We cannot afford to wait many months, with broken network drivers, while
Donald does his thing.


> Think of it this way:  it comes down to semantics.  Are drivers like
> tulip.c standalone development projects, or kernel development?  I know
> you will probably say kernel.  But in reality, with the use of modules,
> that is not necessarily true. The driver runs as a kernel task - but
> doesn't really have to be part of the kernel source tree, when you get
> down to it.

The kernel is not static.  Drivers outside the source tree are fine, as
long as they track current kernel changes.  Donald's driver do not do
this [correctly, at any rate].


> When you get down to it, the Linux source tree is so darned big these
> days because of all the esoteric device driver support.  In some ways it
> would be nice if there were two trees: a kernel tree, and a device
> driver tree! ;-)

Hey, I agree....   as long as it is one big-ass driver package which
tracks the core kernel source.  Otherwise you wind up with broken
drivers which do not work well with other drivers.

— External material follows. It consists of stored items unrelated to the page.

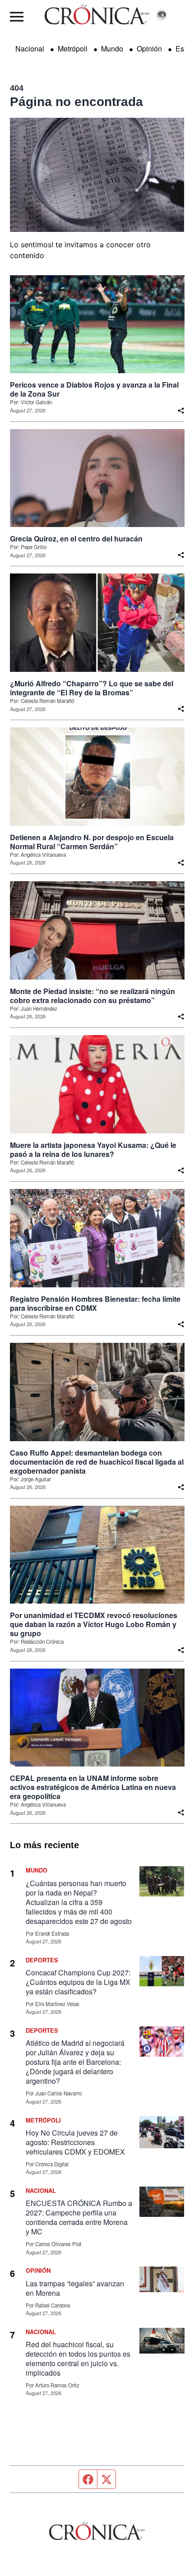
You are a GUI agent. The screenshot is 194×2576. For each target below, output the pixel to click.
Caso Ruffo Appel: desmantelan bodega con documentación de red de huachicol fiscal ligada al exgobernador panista (97, 1461)
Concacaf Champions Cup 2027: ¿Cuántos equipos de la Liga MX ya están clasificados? (78, 1982)
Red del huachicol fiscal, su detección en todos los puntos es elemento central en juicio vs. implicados (78, 2358)
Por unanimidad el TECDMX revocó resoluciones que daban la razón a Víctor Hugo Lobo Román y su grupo (93, 1624)
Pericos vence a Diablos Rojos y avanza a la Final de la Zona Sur (94, 389)
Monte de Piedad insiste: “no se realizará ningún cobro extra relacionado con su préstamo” (92, 996)
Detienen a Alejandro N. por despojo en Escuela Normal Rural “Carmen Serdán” (92, 842)
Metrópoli (73, 48)
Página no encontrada (76, 102)
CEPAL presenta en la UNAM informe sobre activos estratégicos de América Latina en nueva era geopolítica (93, 1787)
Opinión (149, 48)
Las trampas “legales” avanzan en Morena (75, 2288)
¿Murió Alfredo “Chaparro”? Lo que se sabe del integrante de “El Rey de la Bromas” (91, 688)
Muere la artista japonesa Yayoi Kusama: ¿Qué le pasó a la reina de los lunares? (93, 1150)
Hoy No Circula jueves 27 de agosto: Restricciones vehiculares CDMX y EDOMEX (75, 2142)
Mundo (112, 48)
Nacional (29, 48)
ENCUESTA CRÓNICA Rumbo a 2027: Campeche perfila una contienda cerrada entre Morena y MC (79, 2217)
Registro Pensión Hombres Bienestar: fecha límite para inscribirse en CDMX (95, 1304)
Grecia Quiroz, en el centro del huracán (76, 538)
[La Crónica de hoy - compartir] (181, 410)
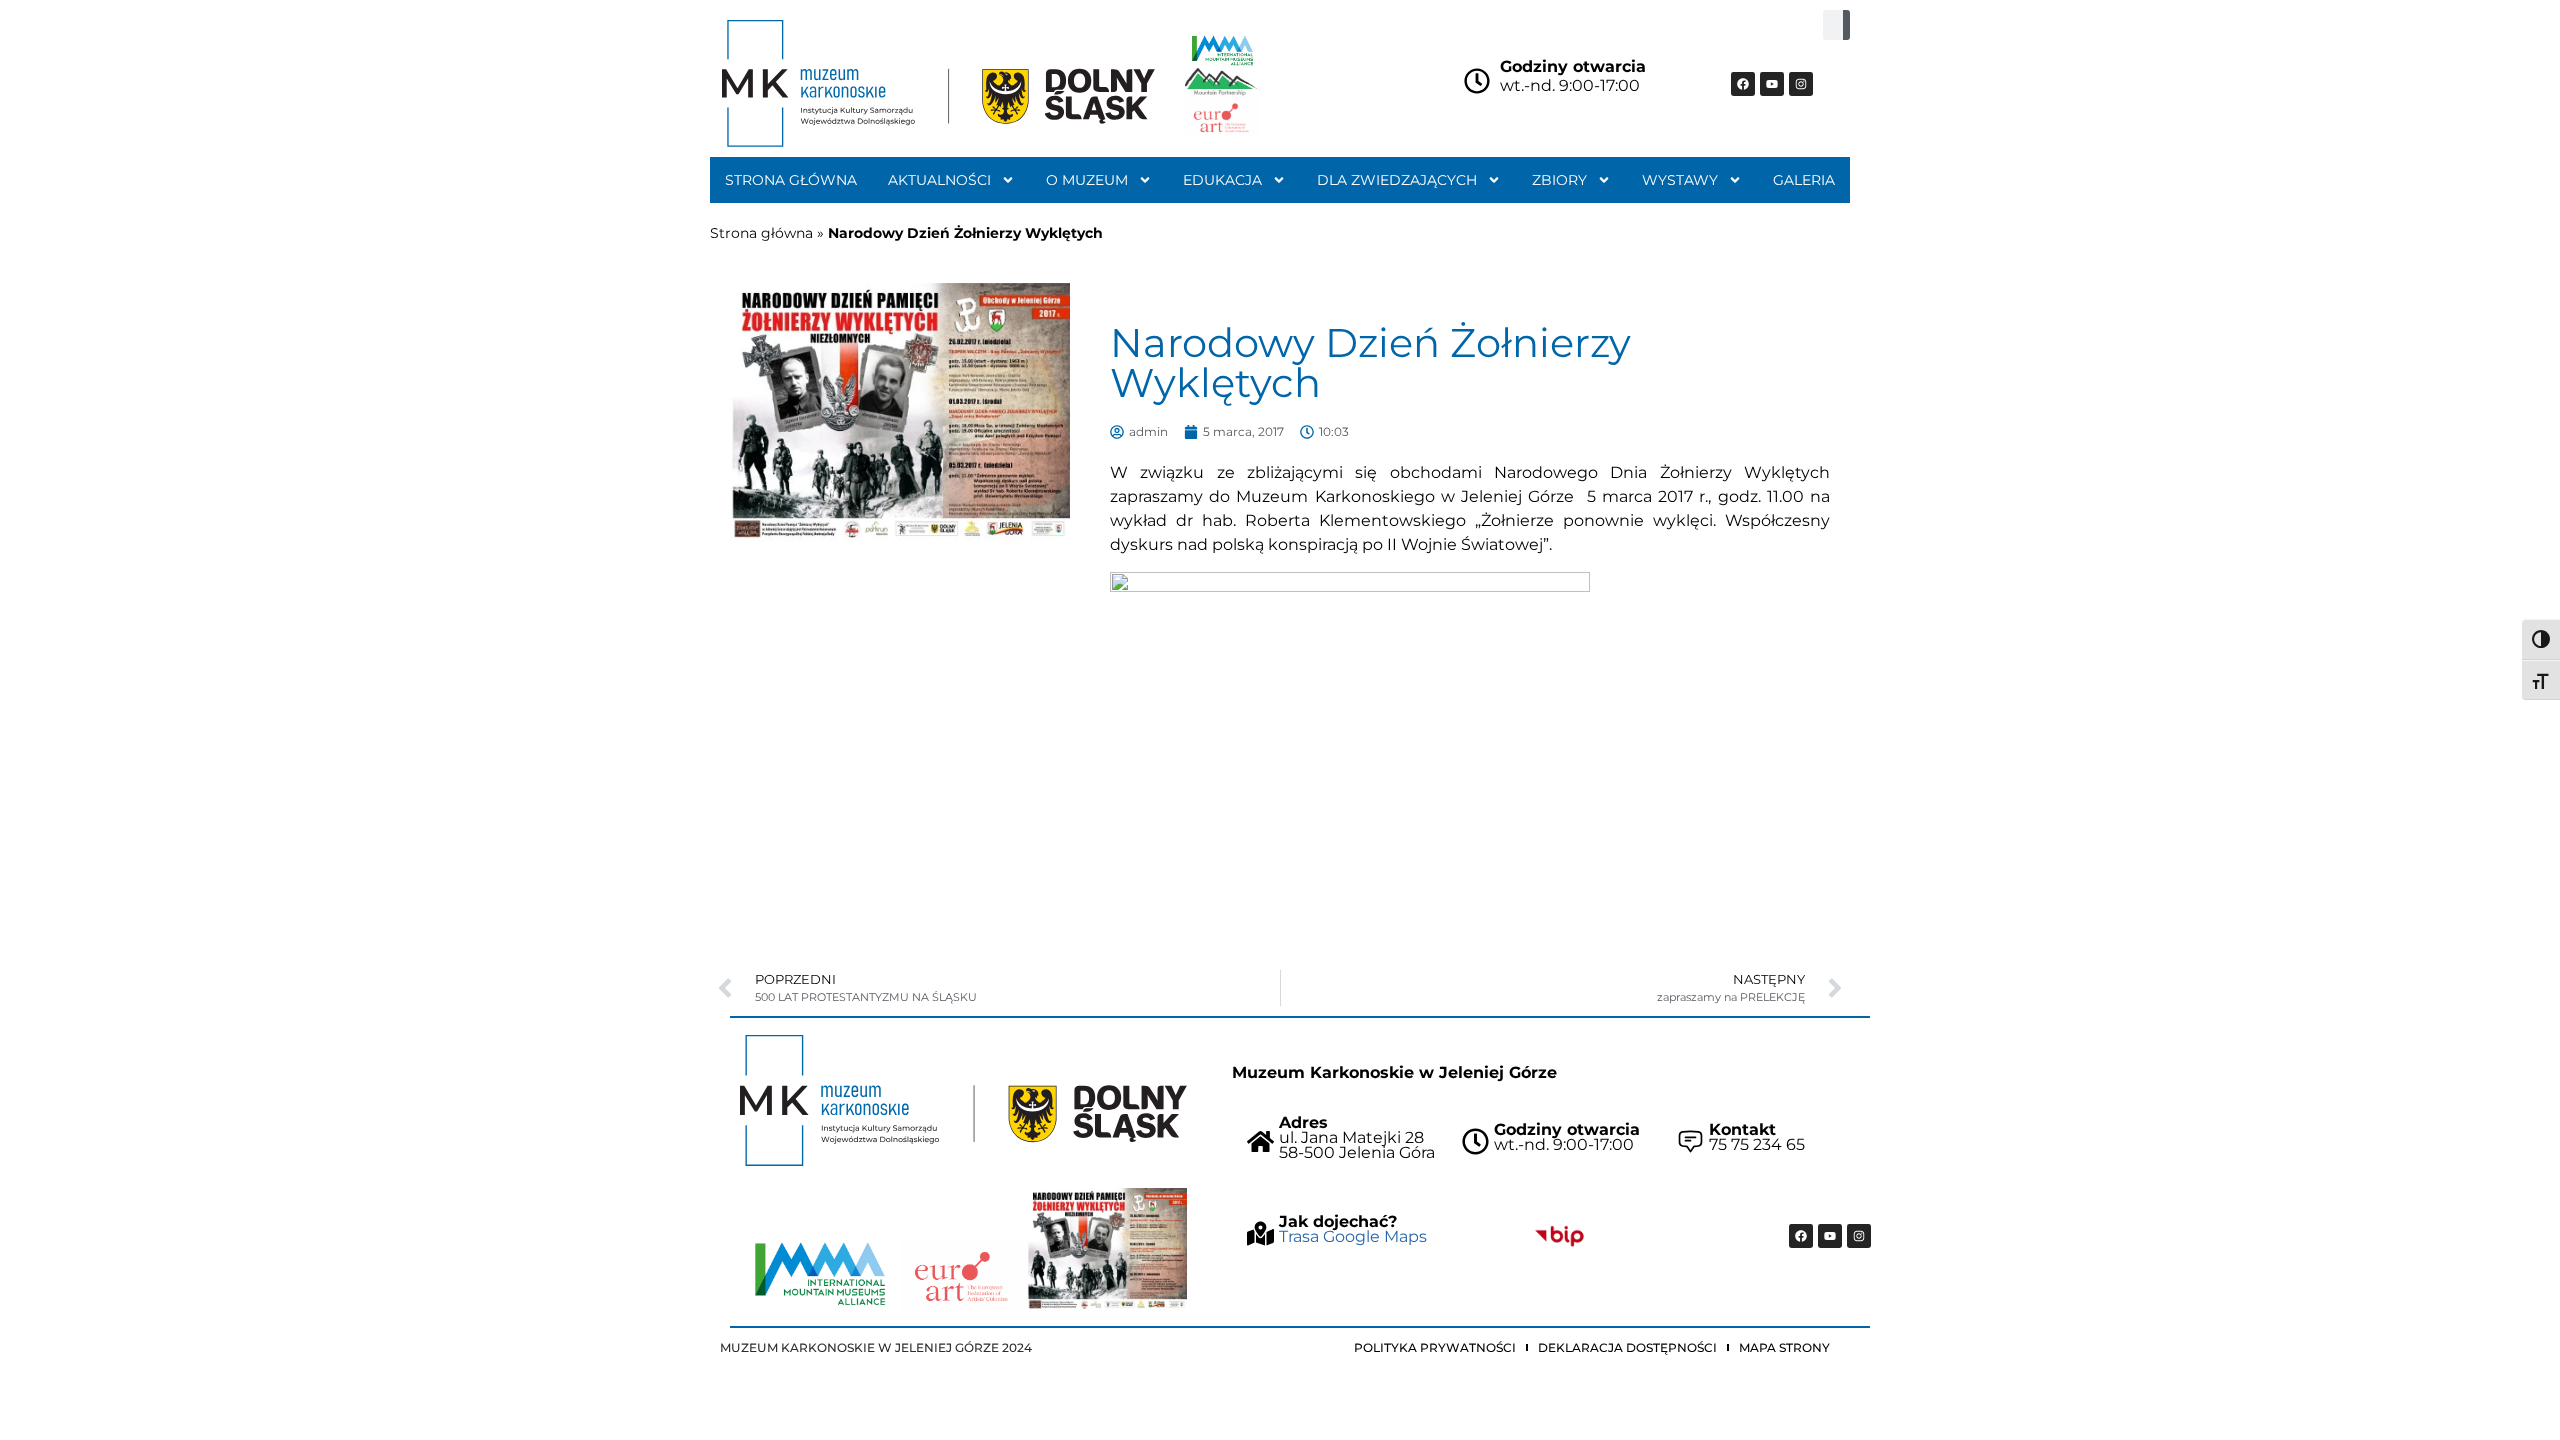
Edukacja (1222, 180)
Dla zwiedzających (1397, 180)
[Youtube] (1772, 84)
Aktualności (939, 180)
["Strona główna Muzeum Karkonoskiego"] (963, 1100)
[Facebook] (1743, 84)
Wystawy (1680, 180)
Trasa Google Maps (1353, 1236)
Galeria (1804, 180)
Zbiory (1559, 180)
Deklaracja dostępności (1627, 1347)
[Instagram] (1801, 84)
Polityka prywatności (1435, 1347)
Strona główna (791, 180)
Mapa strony (1784, 1347)
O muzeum (1087, 180)
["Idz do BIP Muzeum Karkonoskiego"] (1559, 1236)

An example:  Donald's network infrastructure for 2.3, pci-netif, handles
resource allocation very poorly.  If you are using a kernel with other
drivers AND his pci-netif drivers, resources can be double-allocated, or
a driver might not load due to an incorrectly-registered resource.


> > I never claimed to be perfect but at least I am trying to fix some
> > of the the bit-rotten, UNMAINTAINED net driver code currently in
> > the kernel.
> 
> Again - those drivers in the kernel had been modified and patched by
> various people over the years, via patches sent in to Linus.  However,
> those patches were never sent in to Donald - the maintainer of the
> original driver. What do you expect him to do?  I.e. he's chugging a
> long on developing a handy-dandy new version of tulip.c or whatever, and
> the one in the released kernel diverges from it because of patches he
> doesn't know about....  is he supposed to reverse engineer his own
> device driver, to get up to date?

The kernel diverges from Donald's code because it gets more widely
tested and used than code on his web site.  People who download and use
his drivers are a small, self-selected group of users compared to those
who use the drivers in the standard kernel.